Thursday, October 2, 2014

Ironman Training - The Power of Being Part of a Team and having Teammates

Growing up I played Little League Baseball.  In high school, I participated in football.  I was probably a below average player.  Anyway, with both of these sports, there are positions that each member of the team will play.  It might be left fielder for baseball, right defensive tackle for football, and even Irene was a goalie when she played soccer.  All of these are considered team sports, where you would win as a team or lose as a team.

So as I moved into adulthood those team sports fell to the wayside and replaced with a sedentary lifestyle of using the computer.  Eventually, I started to add running to the repertoire, but running for me was a solitary individual activity and I did not have any intention of playing nicely with teammates.  I wanted alone time and I exactly got that.  Sort of sad if you think about it.  Eventually running miles upon miles alone, really got lonely.  So when I finished the NYC Marathon in 2008, I was prepared to say goodbye to my running shoes.   Until Irene said to me that she wanted to run the marathon as soon as I cross that finish line in Central Park.  That changed my world.

She’s my #1 teammate for our family and now she became my running teammate.  However, as we started to train together, it was very apparent that I was a terrible teammate.  I would fall into a zone and actually forget that I was running with her.  When I finally remembered to turn around, either she disappeared or really far back, which made her unhappy like I purposely dropped her like a basket of unwashed clothes and took off for the hills.  By the way, our neighborhood is full of hills J   

For the next couple of years we ran together and supported each other like best friends do, and again, I was still a bad teammate!  However, last year a lot of things happened and changes occurred, with one of them being involved with triathlon. 

While we made friends with running.  Our circle of friends with triathlon seemed to quadruple.  The support and inspiration provided by them is amazingly amazing.  Not to say runners are not fun, but the insanity of triathletes is really fun.  However, if you posted that you wanted to swim at the last, a teammate would show up.  Post that you are biking 100 miles, a teammate would be available.
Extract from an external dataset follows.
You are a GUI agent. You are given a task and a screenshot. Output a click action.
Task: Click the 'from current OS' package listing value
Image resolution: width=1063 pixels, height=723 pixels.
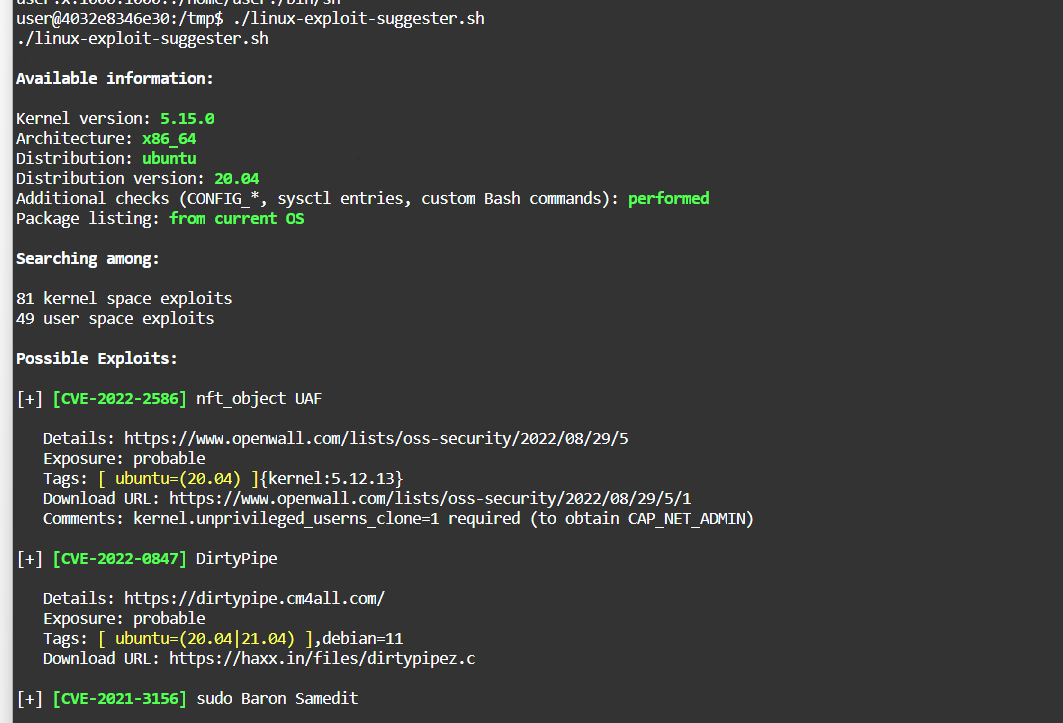(237, 218)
Early this year, we both did a Sprint Triathlon and our Wildwood Warriors came out in force wearing our Red, Black and White Colors crossing the finish line showing our newly formed “gang” hand signal created by our Fearless Leader, John G. (By the way, no one knew how to do), and it was nice to be cheered on from others who recognized us as we passed by.  That support was helpful get us through the race.  That same Team support also came out about a month later at Riverhead Rocks.  And more impressive was the roar that erupted in a small bar and grill as our teammates crossed the finish line hundreds of miles away up at Ironman Lake Placid.  I remember turning to Irene and saying,  “This is so cool to be part of something.”
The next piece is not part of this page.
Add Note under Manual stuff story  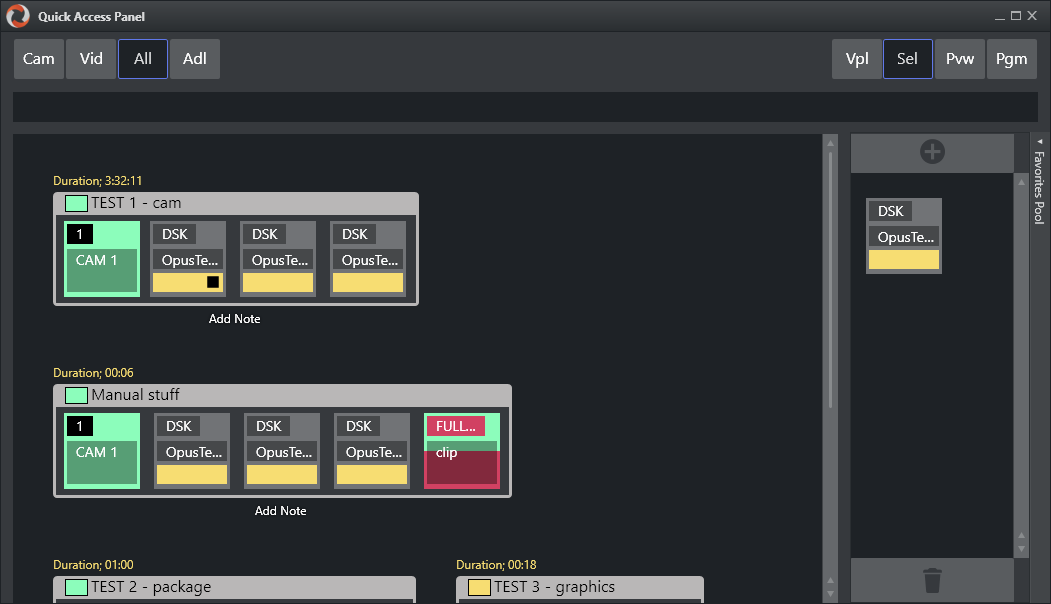point(281,511)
While I felt the love of our team, It was not until I was up in New Hampshire doing the Ironman Timberman 70.3 where I felt that I was really part of a Team.  During the race, especially the bike, I had a chance to cheer on my teammates and for them to cheer me on.  Even our non-participating teammates cheered for us from the sidelines and taking great pictures.  There were about 2 dozen of us in that small town of Gilford that even traveling hundreds of miles away, we still had local support, who would think of driving north and still do a race with people you know.  After the race we broke bread, they even photoshopped me into this pic as I was still upstairs settling the bill.
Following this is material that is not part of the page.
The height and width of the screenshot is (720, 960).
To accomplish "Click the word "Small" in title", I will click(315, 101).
The bond even became stronger during the run, when we had a chance to see each other pass by, cheer each other with words of encouragement and provide the all important high five really help as we all worked the 3 loops of the course.  Here you can see smiles during the bike turn into grimaces.  I especially was hurting as I pushed through the course with an injured Achilles.  While I gritted my teeth determined to finish, what really helped were those encouraging words as my teammates crossed paths.  It’s always great to hear good things from strangers.  It’s really more powerful when those same words come from people who actually know you.  A few teammates caught up to me and even paused their run to talk to me, like Karl H.  He was also struggling a little because I passed him on the bike.  But he is a better running, but he still slowed down to talk about how lucky we are to get to do what we are doing at that time. 

At the Mighty Hamptons Olympic Distance Triathlon, my IronFit Endurance Team, my coaches team rallied together to support each other on the different legs of the swim, bike and run.   It was so cool to know people standing up on the podiums.  With Triathlon, everyone is looking to improve and do their best.  I think that translates and leaves am impression for our children.

You might want to call my Triathlon Teammates, my Triathlon Family.  Whatever this thing we have, it’s a great positive thing to be part of!  I invite you to be part of the Family.